• Confessions of a Community College Dean

    In which a veteran of cultural studies seminars in the 1990s moves into academic administration and finds himself a married suburban father of two. Foucault, plus lawn care.


The List

The public right to know.

March 29, 2015

If you knew that a college had its access to Federal financial aid money restricted due to concerns about risks to taxpayers and students, would you send your kid there?

I wouldn’t. Which is probably why the Feds initially sat on the list of colleges on restricted status. If enough parents and prospective students use the list as a warning, it could become a kind of self-fulfilling prophecy.  

That’s particularly true given that the colleges on the list are either proprietary or very small private schools. In both cases, budgets are almost entirely enrollment-driven, so a dip in enrollments caused by a Federal scarlet letter could prove fatal. I’d expect administrators at those institutions to make exactly that argument.

The easy -- and largely true -- counterargument to the “self-fulfilling prophecy” argument is that the prophecy is going to be fulfilled anyway. The fire alarm didn’t start the fire.

But there’s a larger public interest to address. When a for-profit closes abruptly, which happens more often than you’d think, the damage to the students is real. Depending on accreditation status, the work they’ve done may be lost entirely. They lose access to whatever records the institution kept, and whatever connections they may have made. The loans survive, even if the college doesn’t.  (I’ve been following with interest the group of former Corinthian students who are on a debt strike.  To my mind, they have a pretty good case.) To the extent that the loans go unpaid, taxpayers wind up making up the difference one way or another. At least giving people a heads-up before it’s too late can contain the damage.

If the for-profit sector were savvier -- admittedly, a big “if” -- it would actually push for tighter regulation. I say this having worked in one.

Tighter regulation could accomplish several worthwhile goals.  

First, it would shift the incentives within the sector.  Instead of racing to the bottom, they’d be forced to compete on quality.
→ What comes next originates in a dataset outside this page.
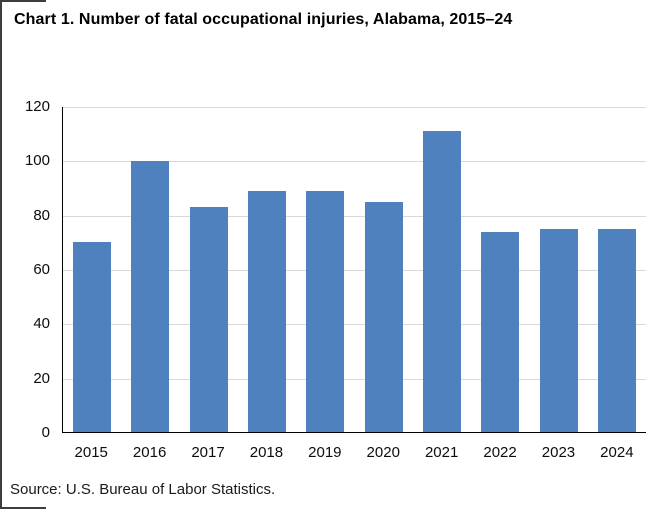 The image size is (660, 509). What do you see at coordinates (150, 296) in the screenshot?
I see `bar-2016` at bounding box center [150, 296].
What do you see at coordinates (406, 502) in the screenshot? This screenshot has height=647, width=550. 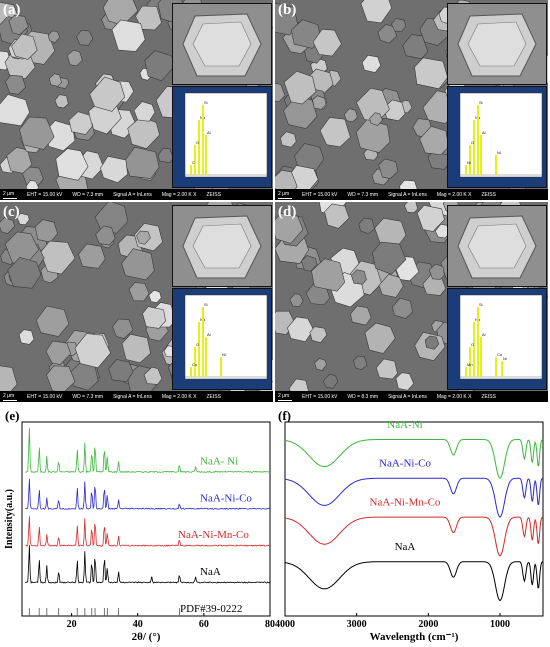 I see `series-label: NaA-Ni-Mn-Co` at bounding box center [406, 502].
If they did that, I’d have no problem with them at all. If someone is able to make a buck -- hell, even a lot of them -- by building a better mousetrap, let them.  If an entrepreneurial sort identifies an underserved part of the market and finds a more effective way to serve that part, bring it on; the students will win in the short term, and over time, the publics and non-profits will have to raise their game, eventually benefiting everybody. RIght now they compete largely on customer service and marketing, often at the expense of quality. Require quality, and you have something closer to a fair fight.

Second, it would spur improvements in the public sector. This can only be good.

Third, it would drive out the frauds who only survive by cutting corners. This, too, can only be good.

Fourth, the reasonably rigorous measures of quality wouldn’t have to be unique to the for-profit sector. There’s a genuine public good to be served by applying those measures across the board. But the urgency is greatest in the for-profit sector, simply because of its incentives.

I have no theological opposition to for-profit education. I do have a serious objection to institutions of any sort that cut corners to exploit students. For-profits generally have a stronger incentive to do that, in the current system. I don’t see prohibition as a viable strategy, but some sort of reasonably rigorous quality control could conceivably shift the field of competition to where it really should be.  

Simply releasing the watch list doesn’t amount to upfront quality control or regulation; at best, it’s a sort of rearguard action designed for damage control. That’s fine, as far as it goes, but we need much more.  The discussion needs to shift from “for profits good” vs. “for profits bad.” Let’s restrict the realm of competition to actual quality, and then let the best providers win, whoever they are.  In the meantime, I’m glad the list will be public. The public needs to know.